Video playback performance depends on three primary factors:

  • Bitrate: Lower bitrate reduces the amount of data the decoder must process per second, improving performance. Variable bitrate (VBR) encoding produces better visual quality but can spike in high-motion scenes. If you use VBR, consider setting an upper limit with ffmpeg’s -maxrate flag.
  • Resolution: Higher resolution increases the per-frame pixel data that must be displayed. Unlike bitrate, resolution is constant throughout playback, making it a fixed and predictable performance cost.
  • Transparency: Adds up to 60% more decoding data and roughly 25% more display data compared to opaque videos.

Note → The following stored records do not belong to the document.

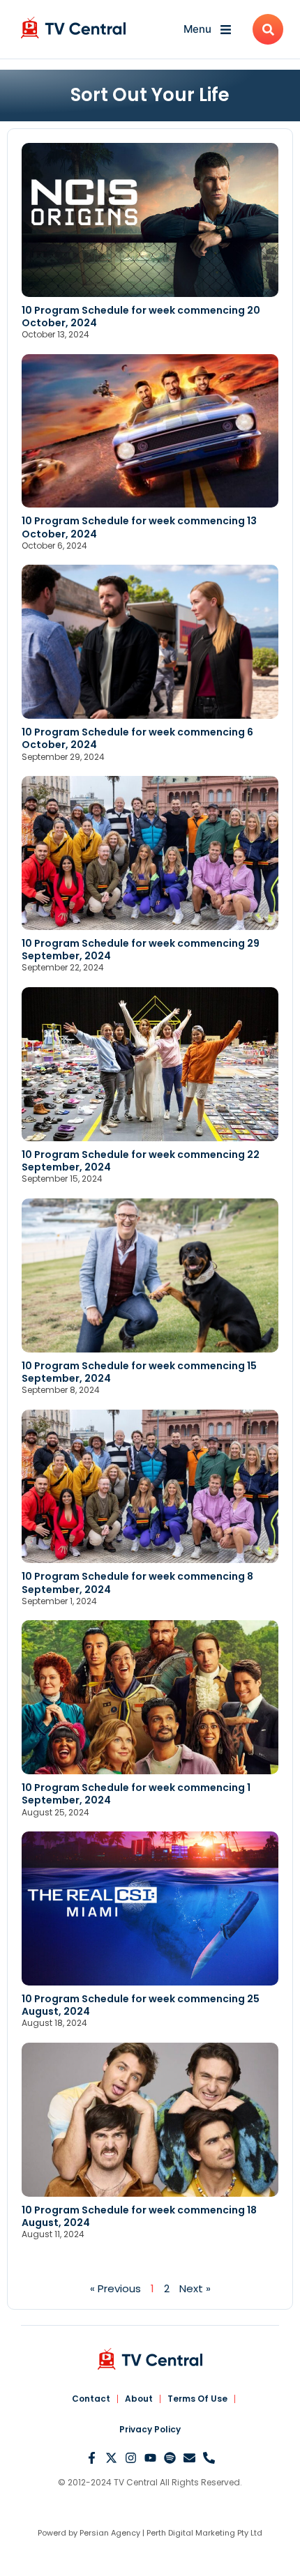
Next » (195, 2288)
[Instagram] (131, 2458)
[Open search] (268, 29)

Because video compression reuses frame data from previous frames and only encodes the differences, the actual decoding cost varies frame-to-frame depending on how much motion and scene change occurs. Sequences with rapid movement or frequent cuts will be more expensive to decode than static or slow-panning footage.

While the <video> element is suitable for pre-rendered sequences and background loops, it is not the best tool for every animated element in your UI. Video decoding consumes CPU cycles, and preloading large GIFs consumes RAM. For many common game UI animation patterns, Gameface supports more efficient approaches .

For standard 2D UI animations (glowing icons, looping loading spinners, simple character idles, particle effects), sprite sheets are the preferred technique. Instead of loading a video file or a GIF, a sprite sheet packs all animation frames into a single image. You then animate the background-position via CSS to step through each frame.

This approach completely bypasses video decoding. The engine only needs to shift a texture offset on an already-loaded image, making it lightweight and allowing instantaneous playback with no buffering delay.

Live Views (For 3D Assets and Heavy Media)

Section titled “Live Views (For 3D Assets and Heavy Media)”

If your design requires complex 3D character portraits, rotating inventory item previews, or streaming heavy video content, embedding pre-rendered video files directly in the DOM is not the recommended approach.

Live Views allow you to stream a live render texture directly from the game engine into your frontend layout. The engine renders the 3D scene or video on its side and pushes the result as a texture that your UI element displays. This integrates real-time 3D content and heavy media into your UI layout without the overhead of packaging and decoding video files in the HTML layer.